[Text excerpt]
Enjoyment and the Death Drive

Joan Copjec (2000) once said of the Freudian Trieb or drive, “of all Freud’s notions, that of the drive has had the least success in attracting supporters; it obliges a kind of rethinking that only the boldest of thinkers would dare to undertake” (p. 279). In his most recent book, Todd McGowan has taken up this challenge with a provocative Lacanian reading of the death drive. His title lays out his message in stark terms: “Enjoying what we don’t have” stakes out a relationship of enjoyment to loss, or to that which we might rather reject, forsake, banish, or foist onto an other. Furthermore, as the subtitle, “The political project of psychoanalysis,” indicates, McGowan attempts to subjectivize the death drive and his book illuminates what this subject, a subject of drive, would entail for politics.

[Provided data]
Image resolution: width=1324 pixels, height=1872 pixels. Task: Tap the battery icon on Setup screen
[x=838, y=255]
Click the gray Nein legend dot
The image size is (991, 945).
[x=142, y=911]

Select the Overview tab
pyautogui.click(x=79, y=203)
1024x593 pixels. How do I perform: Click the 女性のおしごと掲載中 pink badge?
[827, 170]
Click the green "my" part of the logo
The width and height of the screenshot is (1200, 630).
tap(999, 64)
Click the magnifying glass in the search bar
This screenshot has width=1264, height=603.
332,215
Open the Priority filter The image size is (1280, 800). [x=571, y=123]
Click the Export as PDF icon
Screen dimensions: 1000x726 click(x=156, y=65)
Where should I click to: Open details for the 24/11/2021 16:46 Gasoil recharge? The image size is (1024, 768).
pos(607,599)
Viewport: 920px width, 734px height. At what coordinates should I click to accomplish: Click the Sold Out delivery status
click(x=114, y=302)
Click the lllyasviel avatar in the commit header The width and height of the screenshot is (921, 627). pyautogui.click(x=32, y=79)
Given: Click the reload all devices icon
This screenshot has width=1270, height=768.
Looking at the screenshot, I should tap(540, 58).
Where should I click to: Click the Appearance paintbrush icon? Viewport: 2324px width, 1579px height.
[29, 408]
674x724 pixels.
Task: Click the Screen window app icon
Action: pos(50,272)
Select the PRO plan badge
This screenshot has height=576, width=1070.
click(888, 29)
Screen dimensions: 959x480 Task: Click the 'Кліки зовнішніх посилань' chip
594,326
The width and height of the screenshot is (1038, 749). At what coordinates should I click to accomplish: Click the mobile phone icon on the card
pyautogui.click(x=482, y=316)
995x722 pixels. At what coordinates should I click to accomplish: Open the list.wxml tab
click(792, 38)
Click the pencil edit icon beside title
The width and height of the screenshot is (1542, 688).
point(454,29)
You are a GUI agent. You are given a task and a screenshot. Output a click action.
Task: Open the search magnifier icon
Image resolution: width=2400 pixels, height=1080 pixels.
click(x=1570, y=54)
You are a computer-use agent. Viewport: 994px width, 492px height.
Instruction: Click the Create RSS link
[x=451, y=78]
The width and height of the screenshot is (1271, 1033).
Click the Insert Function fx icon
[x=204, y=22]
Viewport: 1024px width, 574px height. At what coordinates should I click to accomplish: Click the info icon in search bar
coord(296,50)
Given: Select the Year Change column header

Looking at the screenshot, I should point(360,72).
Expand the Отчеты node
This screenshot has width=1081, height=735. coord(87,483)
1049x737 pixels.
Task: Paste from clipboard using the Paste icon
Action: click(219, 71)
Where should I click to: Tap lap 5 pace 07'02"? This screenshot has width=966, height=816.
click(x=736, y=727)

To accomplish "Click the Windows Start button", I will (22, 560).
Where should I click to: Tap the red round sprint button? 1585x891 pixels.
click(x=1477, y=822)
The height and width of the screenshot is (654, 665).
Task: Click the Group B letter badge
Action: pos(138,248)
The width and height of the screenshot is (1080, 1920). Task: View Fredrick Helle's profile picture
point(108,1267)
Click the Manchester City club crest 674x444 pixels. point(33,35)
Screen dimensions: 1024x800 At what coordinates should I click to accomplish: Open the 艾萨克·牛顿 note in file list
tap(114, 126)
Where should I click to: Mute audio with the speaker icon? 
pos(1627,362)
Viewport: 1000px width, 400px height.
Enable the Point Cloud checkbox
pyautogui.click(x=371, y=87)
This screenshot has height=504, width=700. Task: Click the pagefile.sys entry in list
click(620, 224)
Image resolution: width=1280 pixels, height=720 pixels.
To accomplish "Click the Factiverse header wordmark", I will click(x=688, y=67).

[Tasks]
- A) From the excerpt on enjoyment and the death drive, list the actions it names as things we might rather do with that which we don't have.
- B) Write out the stretch of the excerpt on enjoyment and the death drive from "Joan Copjec (2000)" through "entail for politics.".

[Set of answers]
- A)
reject
forsake
banish
foist onto an other

- B)
Joan Copjec (2000) once said of the Freudian Trieb or drive, “of all Freud’s notions, that of the drive has had the least success in attracting supporters; it obliges a kind of rethinking that only the boldest of thinkers would dare to undertake” (p. 279). In his most recent book, Todd McGowan has taken up this challenge with a provocative Lacanian reading of the death drive. His title lays out his message in stark terms: “Enjoying what we don’t have” stakes out a relationship of enjoyment to loss, or to that which we might rather reject, forsake, banish, or foist onto an other. Furthermore, as the subtitle, “The political project of psychoanalysis,” indicates, McGowan attempts to subjectivize the death drive and his book illuminates what this subject, a subject of drive, would entail for politics.